[Source records]
# # # # # # #

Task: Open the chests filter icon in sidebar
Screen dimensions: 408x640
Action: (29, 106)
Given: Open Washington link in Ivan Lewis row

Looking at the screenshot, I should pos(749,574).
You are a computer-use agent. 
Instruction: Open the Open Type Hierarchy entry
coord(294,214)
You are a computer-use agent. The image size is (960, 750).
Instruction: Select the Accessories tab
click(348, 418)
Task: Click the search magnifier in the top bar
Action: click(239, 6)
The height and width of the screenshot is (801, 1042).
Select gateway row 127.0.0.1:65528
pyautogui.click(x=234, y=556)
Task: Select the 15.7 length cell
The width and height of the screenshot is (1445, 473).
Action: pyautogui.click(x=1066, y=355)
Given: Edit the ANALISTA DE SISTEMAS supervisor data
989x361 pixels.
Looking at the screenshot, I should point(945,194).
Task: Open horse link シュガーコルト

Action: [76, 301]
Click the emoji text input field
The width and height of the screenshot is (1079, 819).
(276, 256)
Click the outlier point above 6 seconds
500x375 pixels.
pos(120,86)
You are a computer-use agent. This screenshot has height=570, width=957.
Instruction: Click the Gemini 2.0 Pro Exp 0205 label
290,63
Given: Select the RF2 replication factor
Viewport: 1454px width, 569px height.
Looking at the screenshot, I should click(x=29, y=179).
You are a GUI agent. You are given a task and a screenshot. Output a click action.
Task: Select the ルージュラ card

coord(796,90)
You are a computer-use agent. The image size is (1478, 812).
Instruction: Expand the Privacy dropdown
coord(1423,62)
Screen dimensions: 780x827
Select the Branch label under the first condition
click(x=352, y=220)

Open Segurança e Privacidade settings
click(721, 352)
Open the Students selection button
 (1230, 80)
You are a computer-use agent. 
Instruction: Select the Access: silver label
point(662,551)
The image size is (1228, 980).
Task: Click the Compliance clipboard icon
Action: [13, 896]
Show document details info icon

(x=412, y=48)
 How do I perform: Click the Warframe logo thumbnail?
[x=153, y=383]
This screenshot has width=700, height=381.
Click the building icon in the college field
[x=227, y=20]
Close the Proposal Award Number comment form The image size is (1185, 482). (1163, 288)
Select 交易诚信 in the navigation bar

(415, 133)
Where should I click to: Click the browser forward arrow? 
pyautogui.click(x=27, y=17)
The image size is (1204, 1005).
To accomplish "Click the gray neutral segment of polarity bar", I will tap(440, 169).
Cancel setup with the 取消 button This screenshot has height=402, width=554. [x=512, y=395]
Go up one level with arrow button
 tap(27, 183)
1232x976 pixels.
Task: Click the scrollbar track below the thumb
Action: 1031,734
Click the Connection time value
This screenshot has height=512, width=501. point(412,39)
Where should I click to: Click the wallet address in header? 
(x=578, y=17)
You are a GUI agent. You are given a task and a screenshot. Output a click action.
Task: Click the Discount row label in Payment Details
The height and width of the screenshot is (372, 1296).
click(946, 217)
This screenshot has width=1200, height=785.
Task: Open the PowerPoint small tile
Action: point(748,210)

# # # # # # #

Reproduce every line of the entries above, unchanged, from the very first one down to and including the line containing "Task: Select the 15.7 length cell".

Task: Open the chests filter icon in sidebar
Screen dimensions: 408x640
Action: (29, 106)
Given: Open Washington link in Ivan Lewis row

Looking at the screenshot, I should pos(749,574).
You are a computer-use agent. 
Instruction: Open the Open Type Hierarchy entry
coord(294,214)
You are a computer-use agent. The image size is (960, 750).
Instruction: Select the Accessories tab
click(348, 418)
Task: Click the search magnifier in the top bar
Action: click(239, 6)
The height and width of the screenshot is (801, 1042).
Select gateway row 127.0.0.1:65528
pyautogui.click(x=234, y=556)
Task: Select the 15.7 length cell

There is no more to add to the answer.